A focus on land warfare may seem out of place in a region dominated by the Pacific Ocean, but what rocky shores do rise from the waves would offer important survivability options for U.S. troops and their equipment.
Ground forces are in a perfect place to capture those benefits were a war to break out in the Indo-Pacific theater, the commanding general of U.S. Army Pacific said Tuesday.
“There are those that are building anti-access, area denial bubbles,” through the use of long-range precision fires and long-range standoff weapons, Gen. Robert B. Brown said at the opening of the Association of the United States Army’s 2019 Land Forces of the Pacific Symposium. “They believe they have all our militaries figured out. That they know exactly how we fight in a very linear manner, not utilizing all the domains.”
“When you look to the future, those A2AD can be defeated and the ground, the land, plays a key role in that, securing that,” Brown said.
Unlike the sea or air domains, land offers a bounty of cover and concealment, including jungles, swamps, rivers, mountains, caves and cities.
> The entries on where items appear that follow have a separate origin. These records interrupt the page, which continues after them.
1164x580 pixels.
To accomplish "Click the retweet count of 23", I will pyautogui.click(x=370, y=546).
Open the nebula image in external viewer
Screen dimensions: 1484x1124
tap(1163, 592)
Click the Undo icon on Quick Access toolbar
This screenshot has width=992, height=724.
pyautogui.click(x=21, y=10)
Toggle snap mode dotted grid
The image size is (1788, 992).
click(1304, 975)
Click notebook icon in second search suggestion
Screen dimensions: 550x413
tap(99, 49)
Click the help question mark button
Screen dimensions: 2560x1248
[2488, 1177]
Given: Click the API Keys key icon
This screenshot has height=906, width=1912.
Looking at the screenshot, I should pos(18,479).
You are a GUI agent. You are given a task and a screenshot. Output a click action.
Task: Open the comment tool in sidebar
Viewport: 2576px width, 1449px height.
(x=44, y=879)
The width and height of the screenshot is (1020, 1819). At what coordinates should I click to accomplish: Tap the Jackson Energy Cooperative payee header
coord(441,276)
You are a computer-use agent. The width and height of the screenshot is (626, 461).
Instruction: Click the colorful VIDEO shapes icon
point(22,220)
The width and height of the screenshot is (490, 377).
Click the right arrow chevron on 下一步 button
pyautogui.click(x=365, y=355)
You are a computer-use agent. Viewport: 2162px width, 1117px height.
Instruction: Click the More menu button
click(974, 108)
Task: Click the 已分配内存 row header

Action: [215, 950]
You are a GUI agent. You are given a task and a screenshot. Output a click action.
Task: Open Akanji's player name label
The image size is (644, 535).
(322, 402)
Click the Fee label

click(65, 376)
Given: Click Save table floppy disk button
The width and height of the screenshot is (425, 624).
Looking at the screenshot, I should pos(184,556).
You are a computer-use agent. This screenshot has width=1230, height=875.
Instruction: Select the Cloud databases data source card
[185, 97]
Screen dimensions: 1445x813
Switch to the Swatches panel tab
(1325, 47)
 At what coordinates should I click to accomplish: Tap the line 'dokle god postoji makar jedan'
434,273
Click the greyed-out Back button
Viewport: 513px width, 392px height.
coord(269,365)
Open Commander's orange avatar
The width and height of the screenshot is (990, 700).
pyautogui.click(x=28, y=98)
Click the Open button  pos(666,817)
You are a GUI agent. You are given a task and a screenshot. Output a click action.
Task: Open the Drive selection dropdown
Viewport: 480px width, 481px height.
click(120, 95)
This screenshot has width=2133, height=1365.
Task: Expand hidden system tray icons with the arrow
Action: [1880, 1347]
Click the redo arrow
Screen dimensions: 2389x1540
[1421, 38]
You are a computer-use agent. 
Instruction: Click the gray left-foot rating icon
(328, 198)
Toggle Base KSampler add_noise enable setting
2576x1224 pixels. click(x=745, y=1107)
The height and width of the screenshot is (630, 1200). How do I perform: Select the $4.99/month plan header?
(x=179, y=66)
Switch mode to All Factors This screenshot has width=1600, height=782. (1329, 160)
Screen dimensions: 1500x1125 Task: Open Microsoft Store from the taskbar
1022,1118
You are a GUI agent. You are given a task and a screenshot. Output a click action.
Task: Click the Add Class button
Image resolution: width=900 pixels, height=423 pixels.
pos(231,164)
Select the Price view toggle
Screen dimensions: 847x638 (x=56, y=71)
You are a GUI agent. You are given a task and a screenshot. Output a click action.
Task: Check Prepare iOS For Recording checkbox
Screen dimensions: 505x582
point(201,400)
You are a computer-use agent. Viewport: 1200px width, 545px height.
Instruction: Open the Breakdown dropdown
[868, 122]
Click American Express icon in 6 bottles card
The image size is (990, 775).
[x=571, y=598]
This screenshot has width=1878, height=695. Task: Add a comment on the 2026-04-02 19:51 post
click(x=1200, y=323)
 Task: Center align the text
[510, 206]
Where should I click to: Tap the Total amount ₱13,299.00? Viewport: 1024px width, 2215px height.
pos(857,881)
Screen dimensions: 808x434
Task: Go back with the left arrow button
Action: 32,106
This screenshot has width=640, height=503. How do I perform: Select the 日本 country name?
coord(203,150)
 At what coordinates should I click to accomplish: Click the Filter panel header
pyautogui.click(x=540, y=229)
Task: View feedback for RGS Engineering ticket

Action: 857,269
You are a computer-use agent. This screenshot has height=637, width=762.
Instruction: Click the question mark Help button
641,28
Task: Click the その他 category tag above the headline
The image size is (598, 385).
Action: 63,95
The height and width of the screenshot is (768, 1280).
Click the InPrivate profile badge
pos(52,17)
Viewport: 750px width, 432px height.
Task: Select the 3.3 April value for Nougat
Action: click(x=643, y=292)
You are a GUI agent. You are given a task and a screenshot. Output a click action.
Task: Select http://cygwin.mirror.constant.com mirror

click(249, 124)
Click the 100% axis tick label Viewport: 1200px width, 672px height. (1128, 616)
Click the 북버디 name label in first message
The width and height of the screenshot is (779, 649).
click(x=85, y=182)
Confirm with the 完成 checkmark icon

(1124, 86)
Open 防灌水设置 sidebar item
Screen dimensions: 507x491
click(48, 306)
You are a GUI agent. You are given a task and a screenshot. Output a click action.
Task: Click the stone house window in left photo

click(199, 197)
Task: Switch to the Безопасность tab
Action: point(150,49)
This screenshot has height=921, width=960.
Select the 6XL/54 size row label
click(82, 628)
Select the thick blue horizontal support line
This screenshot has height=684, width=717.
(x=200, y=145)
That reality is also at play in the Pacific — a region home to 25,000 islands and more people than the rest of the world combined.
“Land is complex,” Brown said. “It’s definitely easier to hide things on land, and therefore land is much more survivable.”
That goes for Army forces, Marine forces, and all the services’ special operations forces, according to Brown. Those troops play a critical role “anywhere in the world, but certainly here in the Pacific with the 25,000 islands,” he said.
The possibility that land forces could survive salvos of missiles or naval and air fires would be key in keeping lines of communication open for coordinating joint forces, as well as orchestrating cyber operations and responding with retaliatory strikes.
If the U.S. military were to defend against an aggressive Chinese attack on disputed territory, such as Taiwan or the Ryukyu Islands, existing air and sea ports may be within lethal range of China’s ballistic missiles and modernized air forces.
That threat was highlighted by a 2017 RAND Arroyo Center study sponsored by the Army. It also noted that even expeditionary bases would be vulnerable once discovered and projecting power into a region in the midst of a crisis could exacerbate it.
Army-owned counter-A2AD systems, such as land-based sea denial missiles, long-range strike missiles, air defense batteries and electronic warfare systems, would be key in such a scenario. The Army has been ramping up its focus on air and coastal defenses in light of these Pacific challenges.
The dynamic is also somewhat of an inverse of what existed during the World War II island-hopping campaign in the region.
“In World War II, air and maritime enabled land in the Pacific, as six corps and 80-plus divisions were fighting across [it],” Brown said.
Air and naval forces supported land troops, who would seize airfields and then enable air and maritime in return, according to Brown.
“Now you can look and it’s reversed a little bit, because of long-range precision fires, stand-off [weapons], and changes in the complexity. You have many cases where land will enable air and maritime to get in,” he said.
At the heart of the Army’s mission in the Pacific, though, is a need for joint operations with the other services. In some cases, the Army will be well poised to serve as the coordinating arm for joint missions, syncing all the services together, especially if its assets are the most survivable.
“All the domains need to work together,” Brown said. “But land plays a fundamental role, and from the land you’ll be more secure and therefore can impact that A2AD … and be much less predictable.”